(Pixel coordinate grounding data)
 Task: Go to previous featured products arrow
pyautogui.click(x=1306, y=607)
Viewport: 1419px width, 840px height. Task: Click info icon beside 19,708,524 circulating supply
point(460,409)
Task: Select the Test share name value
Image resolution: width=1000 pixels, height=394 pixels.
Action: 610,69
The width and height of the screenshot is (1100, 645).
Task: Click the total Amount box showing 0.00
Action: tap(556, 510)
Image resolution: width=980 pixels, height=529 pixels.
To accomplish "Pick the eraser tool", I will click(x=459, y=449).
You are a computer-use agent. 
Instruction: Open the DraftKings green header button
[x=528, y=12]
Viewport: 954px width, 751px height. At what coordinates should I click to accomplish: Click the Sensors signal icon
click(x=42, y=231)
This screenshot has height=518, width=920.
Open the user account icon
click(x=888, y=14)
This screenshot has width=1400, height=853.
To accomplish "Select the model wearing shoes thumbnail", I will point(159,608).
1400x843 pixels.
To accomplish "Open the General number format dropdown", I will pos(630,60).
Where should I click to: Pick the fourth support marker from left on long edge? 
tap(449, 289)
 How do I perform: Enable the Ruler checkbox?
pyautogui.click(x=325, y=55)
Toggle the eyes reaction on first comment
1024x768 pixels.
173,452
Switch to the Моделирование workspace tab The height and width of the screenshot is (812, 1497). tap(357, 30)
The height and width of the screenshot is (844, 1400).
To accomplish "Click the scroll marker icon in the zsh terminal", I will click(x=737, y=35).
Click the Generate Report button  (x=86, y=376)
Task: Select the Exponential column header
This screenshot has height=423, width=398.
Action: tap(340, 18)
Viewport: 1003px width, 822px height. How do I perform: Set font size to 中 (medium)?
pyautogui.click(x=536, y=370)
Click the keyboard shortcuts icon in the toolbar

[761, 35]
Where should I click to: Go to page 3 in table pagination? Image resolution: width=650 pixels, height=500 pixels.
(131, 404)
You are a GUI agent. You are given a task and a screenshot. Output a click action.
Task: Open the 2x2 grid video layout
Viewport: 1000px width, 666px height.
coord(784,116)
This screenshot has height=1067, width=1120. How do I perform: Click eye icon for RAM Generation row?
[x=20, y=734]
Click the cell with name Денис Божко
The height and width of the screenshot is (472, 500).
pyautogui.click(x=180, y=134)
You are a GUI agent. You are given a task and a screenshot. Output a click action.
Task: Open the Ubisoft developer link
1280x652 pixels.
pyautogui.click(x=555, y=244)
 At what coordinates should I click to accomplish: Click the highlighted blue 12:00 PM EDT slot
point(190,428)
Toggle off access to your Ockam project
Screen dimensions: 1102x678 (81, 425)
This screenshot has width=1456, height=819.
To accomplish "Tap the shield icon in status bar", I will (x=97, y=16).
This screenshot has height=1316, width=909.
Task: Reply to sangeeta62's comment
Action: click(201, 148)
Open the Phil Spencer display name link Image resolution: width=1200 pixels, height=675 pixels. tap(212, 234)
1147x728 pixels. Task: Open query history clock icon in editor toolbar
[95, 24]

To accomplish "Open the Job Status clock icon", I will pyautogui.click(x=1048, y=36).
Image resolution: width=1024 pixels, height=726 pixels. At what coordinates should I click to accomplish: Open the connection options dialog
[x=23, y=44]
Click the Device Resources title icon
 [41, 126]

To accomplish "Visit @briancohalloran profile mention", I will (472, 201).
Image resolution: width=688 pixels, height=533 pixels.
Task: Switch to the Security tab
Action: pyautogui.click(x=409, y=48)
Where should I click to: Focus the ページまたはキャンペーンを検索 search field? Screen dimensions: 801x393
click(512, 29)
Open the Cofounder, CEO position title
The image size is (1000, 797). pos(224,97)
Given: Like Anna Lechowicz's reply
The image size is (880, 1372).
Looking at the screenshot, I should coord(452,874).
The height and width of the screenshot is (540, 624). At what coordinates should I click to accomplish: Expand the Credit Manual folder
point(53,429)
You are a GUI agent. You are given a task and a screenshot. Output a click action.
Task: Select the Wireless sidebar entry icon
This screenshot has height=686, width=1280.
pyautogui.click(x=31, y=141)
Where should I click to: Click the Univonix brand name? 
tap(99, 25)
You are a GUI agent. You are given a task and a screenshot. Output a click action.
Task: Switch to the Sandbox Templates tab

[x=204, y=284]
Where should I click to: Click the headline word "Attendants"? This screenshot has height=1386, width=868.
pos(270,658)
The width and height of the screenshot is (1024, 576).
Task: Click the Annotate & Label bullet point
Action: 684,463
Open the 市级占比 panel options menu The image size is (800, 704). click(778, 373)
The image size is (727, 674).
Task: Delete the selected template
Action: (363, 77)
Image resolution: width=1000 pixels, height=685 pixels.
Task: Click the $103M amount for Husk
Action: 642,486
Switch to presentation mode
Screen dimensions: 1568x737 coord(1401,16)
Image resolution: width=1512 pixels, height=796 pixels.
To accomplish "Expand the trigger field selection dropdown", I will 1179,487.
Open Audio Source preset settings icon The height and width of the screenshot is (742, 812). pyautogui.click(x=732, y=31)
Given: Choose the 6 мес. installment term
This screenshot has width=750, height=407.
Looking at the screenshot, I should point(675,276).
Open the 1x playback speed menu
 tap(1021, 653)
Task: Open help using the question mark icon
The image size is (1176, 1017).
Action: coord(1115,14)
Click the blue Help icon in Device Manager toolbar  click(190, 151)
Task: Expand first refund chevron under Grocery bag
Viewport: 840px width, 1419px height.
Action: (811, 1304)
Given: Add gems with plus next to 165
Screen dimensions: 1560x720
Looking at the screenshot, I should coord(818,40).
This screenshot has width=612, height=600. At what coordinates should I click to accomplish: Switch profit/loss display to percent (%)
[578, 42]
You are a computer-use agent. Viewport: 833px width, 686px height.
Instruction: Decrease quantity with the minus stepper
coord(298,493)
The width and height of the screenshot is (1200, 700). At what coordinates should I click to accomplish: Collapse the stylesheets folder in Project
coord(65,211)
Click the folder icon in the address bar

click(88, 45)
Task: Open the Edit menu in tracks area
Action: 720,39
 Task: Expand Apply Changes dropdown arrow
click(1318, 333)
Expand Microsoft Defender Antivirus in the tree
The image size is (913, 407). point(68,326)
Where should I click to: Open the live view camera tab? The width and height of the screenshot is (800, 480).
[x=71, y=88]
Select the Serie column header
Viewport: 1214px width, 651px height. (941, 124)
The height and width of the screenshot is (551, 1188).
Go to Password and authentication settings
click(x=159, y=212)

WORK REQUIRED:
Each line from the one that holds "Given: Add gems with plus next to 165" to the end of the records above should be transcribed exactly, both ends included.

ANSWER BELOW:
Given: Add gems with plus next to 165
Screen dimensions: 1560x720
Looking at the screenshot, I should coord(818,40).
This screenshot has width=612, height=600. At what coordinates should I click to accomplish: Switch profit/loss display to percent (%)
[578, 42]
You are a computer-use agent. Viewport: 833px width, 686px height.
Instruction: Decrease quantity with the minus stepper
coord(298,493)
The width and height of the screenshot is (1200, 700). At what coordinates should I click to accomplish: Collapse the stylesheets folder in Project
coord(65,211)
Click the folder icon in the address bar

click(88, 45)
Task: Open the Edit menu in tracks area
Action: 720,39
 Task: Expand Apply Changes dropdown arrow
click(1318, 333)
Expand Microsoft Defender Antivirus in the tree
The image size is (913, 407). point(68,326)
Where should I click to: Open the live view camera tab? The width and height of the screenshot is (800, 480).
[x=71, y=88]
Select the Serie column header
Viewport: 1214px width, 651px height. (941, 124)
The height and width of the screenshot is (551, 1188).
Go to Password and authentication settings
click(x=159, y=212)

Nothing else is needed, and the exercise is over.